What is bankruptcy fraud?
Bankruptcy fraud is the intentional filing of false documents or information to gain an advantage in a bankruptcy case. Florida treats this crime as a felony, punishable with heavy fines and long jail terms regardless of its form.
Types of bankruptcy fraud in Florida
- Filing a false bankruptcy petition – This involves filing a petition containing false information, such as incorrect or inflated income, assets or debts.
- Concealing assets – This form of bankruptcy fraud involves hiding or transferring assets to others to avoid creditors, such as putting your money into a bank account in your friend’s name.
- Making false statements – Making false statements on official documents, such as the bankruptcy petition, asset declaration or statement of financial affairs, is another common type of bankruptcy intentional filing.
- Petition mills – Petition mills are businesses or individuals that create and file bankruptcy petitions on behalf of clients.
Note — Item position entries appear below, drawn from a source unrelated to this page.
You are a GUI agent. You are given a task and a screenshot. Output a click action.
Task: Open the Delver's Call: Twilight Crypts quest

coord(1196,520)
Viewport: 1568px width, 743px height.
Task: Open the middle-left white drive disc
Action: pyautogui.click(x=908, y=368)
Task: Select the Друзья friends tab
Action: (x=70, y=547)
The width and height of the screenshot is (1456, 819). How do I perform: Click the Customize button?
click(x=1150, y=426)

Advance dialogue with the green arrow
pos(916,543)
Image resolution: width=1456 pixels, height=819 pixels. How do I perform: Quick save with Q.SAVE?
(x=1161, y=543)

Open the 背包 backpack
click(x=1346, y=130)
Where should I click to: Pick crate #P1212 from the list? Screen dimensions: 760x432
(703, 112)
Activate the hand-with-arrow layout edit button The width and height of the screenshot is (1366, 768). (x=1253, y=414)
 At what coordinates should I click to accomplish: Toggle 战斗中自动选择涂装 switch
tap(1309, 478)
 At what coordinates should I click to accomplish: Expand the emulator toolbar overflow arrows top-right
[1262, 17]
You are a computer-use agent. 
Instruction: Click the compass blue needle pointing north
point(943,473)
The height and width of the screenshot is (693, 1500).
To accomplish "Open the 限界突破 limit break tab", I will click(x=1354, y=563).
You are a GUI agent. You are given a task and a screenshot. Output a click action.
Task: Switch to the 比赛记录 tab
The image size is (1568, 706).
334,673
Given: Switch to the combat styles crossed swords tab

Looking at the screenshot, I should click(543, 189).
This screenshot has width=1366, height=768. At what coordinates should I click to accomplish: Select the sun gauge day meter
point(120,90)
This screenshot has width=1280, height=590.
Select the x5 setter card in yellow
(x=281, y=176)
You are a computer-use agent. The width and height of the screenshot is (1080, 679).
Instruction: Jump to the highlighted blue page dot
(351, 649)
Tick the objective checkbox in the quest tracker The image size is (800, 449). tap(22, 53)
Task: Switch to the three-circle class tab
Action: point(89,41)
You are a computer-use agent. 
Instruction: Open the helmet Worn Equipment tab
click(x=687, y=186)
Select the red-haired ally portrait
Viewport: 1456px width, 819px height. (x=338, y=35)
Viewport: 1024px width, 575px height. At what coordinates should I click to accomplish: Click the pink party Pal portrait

Their clients keep on taking debt and filing for bankruptcy so that the court can wipe them out.
Penalties for bankruptcy fraud
Bankruptcy fraud is a felony punishable by up to five years in prison and a $250,000 fine in Florida. Additionally, the court may order you to pay restitution to your creditors if you are convicted.
If you have been accused of bankruptcy fraud, it’s important to mount a defense. The consequences of bankruptcy fraud can be dire, and you need all the help you can get.